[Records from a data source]

::::::::

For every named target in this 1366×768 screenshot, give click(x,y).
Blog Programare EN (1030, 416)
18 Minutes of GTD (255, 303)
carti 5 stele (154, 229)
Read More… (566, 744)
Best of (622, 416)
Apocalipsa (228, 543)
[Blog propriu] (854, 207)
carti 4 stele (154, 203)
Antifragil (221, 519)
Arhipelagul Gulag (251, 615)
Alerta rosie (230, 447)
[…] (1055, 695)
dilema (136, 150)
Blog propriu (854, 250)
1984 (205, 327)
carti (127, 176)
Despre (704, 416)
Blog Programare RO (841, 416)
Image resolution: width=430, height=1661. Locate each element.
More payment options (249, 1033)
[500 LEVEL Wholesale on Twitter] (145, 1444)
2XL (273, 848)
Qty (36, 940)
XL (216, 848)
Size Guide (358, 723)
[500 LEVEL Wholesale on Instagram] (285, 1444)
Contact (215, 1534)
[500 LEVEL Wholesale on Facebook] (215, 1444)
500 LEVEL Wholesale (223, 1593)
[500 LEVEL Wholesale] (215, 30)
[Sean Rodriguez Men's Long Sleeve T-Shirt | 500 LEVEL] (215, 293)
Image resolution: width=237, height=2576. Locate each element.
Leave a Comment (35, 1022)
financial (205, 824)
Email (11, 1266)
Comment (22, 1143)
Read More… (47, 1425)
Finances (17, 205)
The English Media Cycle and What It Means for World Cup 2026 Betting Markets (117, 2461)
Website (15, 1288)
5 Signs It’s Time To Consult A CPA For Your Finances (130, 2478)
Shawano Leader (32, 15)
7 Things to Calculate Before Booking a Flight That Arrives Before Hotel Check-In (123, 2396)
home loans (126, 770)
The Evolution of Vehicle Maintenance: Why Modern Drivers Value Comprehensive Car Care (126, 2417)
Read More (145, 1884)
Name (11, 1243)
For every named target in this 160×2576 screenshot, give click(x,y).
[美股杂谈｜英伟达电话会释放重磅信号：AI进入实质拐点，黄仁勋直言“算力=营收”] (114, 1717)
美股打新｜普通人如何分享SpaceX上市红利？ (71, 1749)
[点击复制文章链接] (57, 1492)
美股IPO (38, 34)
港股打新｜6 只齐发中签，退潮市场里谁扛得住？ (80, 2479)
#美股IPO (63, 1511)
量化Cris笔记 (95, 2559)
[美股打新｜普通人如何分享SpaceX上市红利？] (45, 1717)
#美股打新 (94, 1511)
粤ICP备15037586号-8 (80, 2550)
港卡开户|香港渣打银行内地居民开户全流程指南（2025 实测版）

::::::::

Problem to work on » Among the lines of the preceding data, which ones hold the word "美股打新"? List them.

Problem solution »
美股打新｜普通人如何分享SpaceX上市红利？ (71, 1749)
[美股打新｜普通人如何分享SpaceX上市红利？] (45, 1717)
#美股打新 (94, 1511)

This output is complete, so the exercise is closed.